Problem description
Filter the records below and copy each line that contains the string "button". Treat case as significant.

Records from a data source:
## Start
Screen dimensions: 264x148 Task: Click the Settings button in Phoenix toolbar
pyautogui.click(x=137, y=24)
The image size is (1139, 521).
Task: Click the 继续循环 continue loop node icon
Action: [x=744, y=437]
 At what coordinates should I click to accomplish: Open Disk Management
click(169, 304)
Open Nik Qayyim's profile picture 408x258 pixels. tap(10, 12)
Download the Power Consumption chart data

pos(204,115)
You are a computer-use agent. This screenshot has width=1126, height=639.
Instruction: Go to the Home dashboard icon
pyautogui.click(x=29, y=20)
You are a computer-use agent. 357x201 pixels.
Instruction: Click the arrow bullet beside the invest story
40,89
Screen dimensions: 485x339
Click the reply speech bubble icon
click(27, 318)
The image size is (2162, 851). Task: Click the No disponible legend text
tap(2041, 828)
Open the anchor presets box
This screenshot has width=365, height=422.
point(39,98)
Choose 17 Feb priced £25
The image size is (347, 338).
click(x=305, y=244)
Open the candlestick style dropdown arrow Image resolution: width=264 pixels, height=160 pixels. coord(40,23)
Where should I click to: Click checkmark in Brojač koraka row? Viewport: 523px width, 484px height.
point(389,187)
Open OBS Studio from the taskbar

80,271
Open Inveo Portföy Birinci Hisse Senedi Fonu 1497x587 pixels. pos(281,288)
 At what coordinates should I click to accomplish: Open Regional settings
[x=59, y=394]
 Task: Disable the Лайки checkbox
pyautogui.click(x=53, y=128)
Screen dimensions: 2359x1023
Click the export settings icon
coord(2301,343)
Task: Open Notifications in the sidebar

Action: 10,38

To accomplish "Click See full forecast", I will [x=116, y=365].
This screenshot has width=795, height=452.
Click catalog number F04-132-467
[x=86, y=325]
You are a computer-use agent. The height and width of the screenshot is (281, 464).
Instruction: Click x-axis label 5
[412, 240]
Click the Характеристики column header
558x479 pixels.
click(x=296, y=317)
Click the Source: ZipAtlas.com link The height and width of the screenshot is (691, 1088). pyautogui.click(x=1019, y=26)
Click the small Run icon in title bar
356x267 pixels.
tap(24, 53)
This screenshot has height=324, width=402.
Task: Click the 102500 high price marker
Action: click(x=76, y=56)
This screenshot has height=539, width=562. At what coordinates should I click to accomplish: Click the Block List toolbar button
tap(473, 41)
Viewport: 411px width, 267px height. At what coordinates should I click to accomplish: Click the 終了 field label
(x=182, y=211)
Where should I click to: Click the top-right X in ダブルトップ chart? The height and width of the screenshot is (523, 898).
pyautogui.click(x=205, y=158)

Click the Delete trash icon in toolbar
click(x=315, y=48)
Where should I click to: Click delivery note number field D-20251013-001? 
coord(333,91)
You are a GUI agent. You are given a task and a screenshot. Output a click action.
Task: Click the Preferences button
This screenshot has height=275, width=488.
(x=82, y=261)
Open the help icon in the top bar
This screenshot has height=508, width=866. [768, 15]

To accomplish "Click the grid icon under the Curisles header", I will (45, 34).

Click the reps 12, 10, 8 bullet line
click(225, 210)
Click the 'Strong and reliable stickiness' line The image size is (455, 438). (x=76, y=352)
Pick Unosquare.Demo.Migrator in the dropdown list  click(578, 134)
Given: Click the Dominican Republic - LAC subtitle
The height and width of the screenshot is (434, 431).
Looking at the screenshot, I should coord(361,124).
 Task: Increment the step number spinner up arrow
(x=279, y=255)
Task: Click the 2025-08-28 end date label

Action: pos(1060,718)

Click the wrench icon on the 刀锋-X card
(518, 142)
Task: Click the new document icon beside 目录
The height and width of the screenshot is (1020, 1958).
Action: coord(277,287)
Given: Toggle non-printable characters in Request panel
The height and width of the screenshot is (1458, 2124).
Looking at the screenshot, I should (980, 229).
## End
Output of the exercise
Screen dimensions: 264x148 Task: Click the Settings button in Phoenix toolbar
This screenshot has height=539, width=562. At what coordinates should I click to accomplish: Click the Block List toolbar button
Task: Click the Preferences button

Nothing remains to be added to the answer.